O ator dedicou o prémio a "qualquer pessoa que queira ficar no centro". "Não importa o que esteja ao redor das paredes, fiquem no centro porque é onde a cura acontece, é onde as conversas acontecem, é onde a mudança acontece. Acontece no centro", rematou.

Uma cerimónia de Óscares com diversidade

Mia Neal e Jamika Wilson fizeram história ao serem as primeiras afro-americanas a vencer o Óscar de Melhor Caracterização, pelo trabalho no filme "Ma Rainey: A mãe dos blues".

Nos entrevista de bastidores que se seguiu à entrega das estatuetas, esta madrugada em Los Angeles, Mia Neal disse que a vitória foi como uma "experiência fora do corpo", e salientou a importância deste momento para os artistas de minorias étnicas.

"Toda a gente beneficia da diversidade. E toda a gente a quer", afirmou Neal, que recebeu o Óscar juntamente com Jamika Wilson e Sergio Lopez-Rivera.

"Houve uma aceleração dos tempos, em termos de tecnologia e de todas as pessoas estarem mais conectadas", afirmou, considerando que esta aproximação contribuiu para a diversificação em curso.

"Não sinto qualquer resistência. Estou entusiasmada quanto ao futuro, penso que todos devemos estar", frisou.

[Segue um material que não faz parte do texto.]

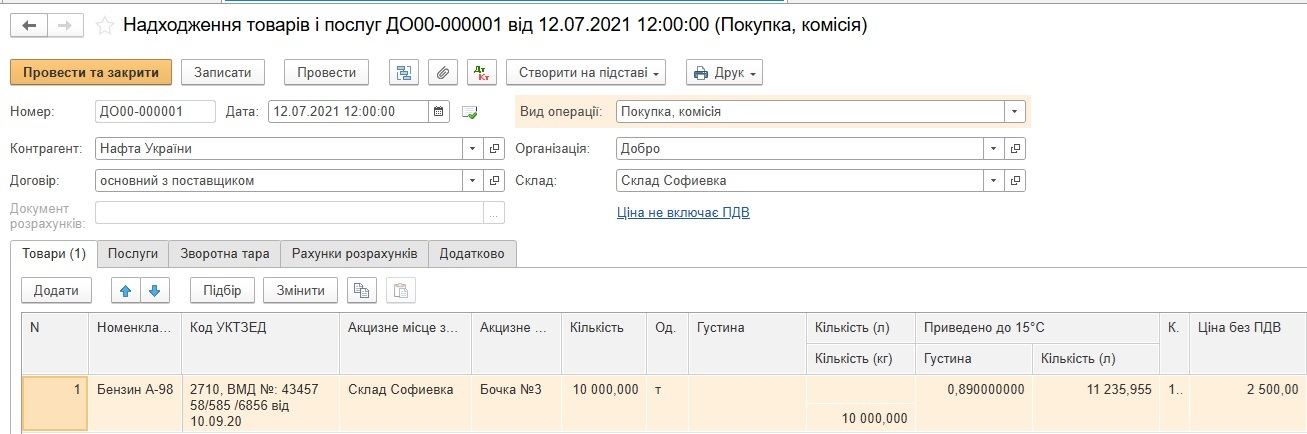Show Дт/Кт accounting entries
Screen dimensions: 1307x434
tap(481, 73)
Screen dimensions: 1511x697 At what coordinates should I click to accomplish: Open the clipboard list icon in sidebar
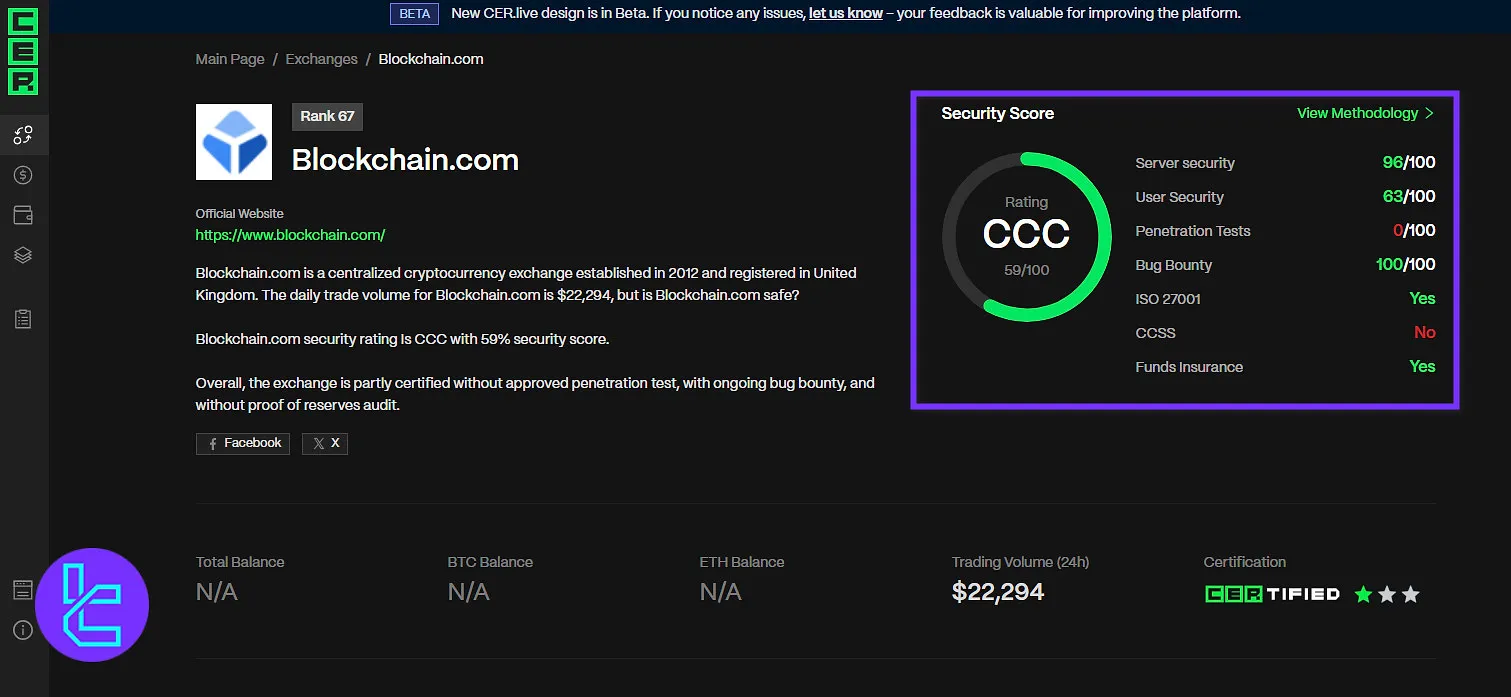23,319

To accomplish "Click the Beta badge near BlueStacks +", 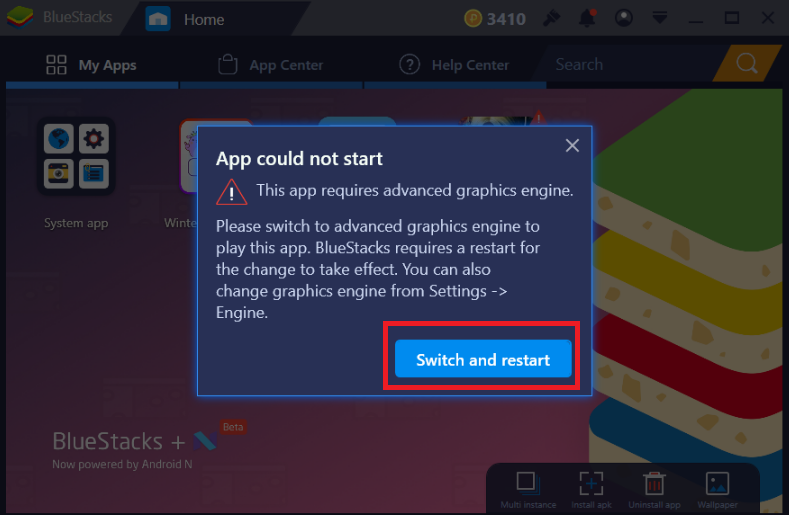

No discurso de aceitação do Óscar, Mia Neal já tinha referido a vitória como um "quebrar do teto de vidro", perspetivando um futuro em que mulheres transgénero, asiáticas, latinas e indígenas possam pisar o mesmo palco com uma estatueta na mão.

"Sei que, um dia, isso não será fora do normal nem inovador, será apenas normal".

Sergio Lopez-Rivera ecoou esse sentimento nas entrevistas de bastidores e Jamika Wilson, a cabeleireira pessoal de Viola Davis - que interpreta Ma Rainey no filme da Netflix - falou do significado desta vitória para toda a comunidade e apelou a que "tragam mais afro-americanos para os estúdios".

A vitória do trio acontece dois anos depois de, em 2019, Hannah Beachler ter sido a primeira afro-americana a vencer o Óscar noutra categoria técnica, Melhor Direção de Arte, com o filme "Black Panther", em conjunto com Jay Hart.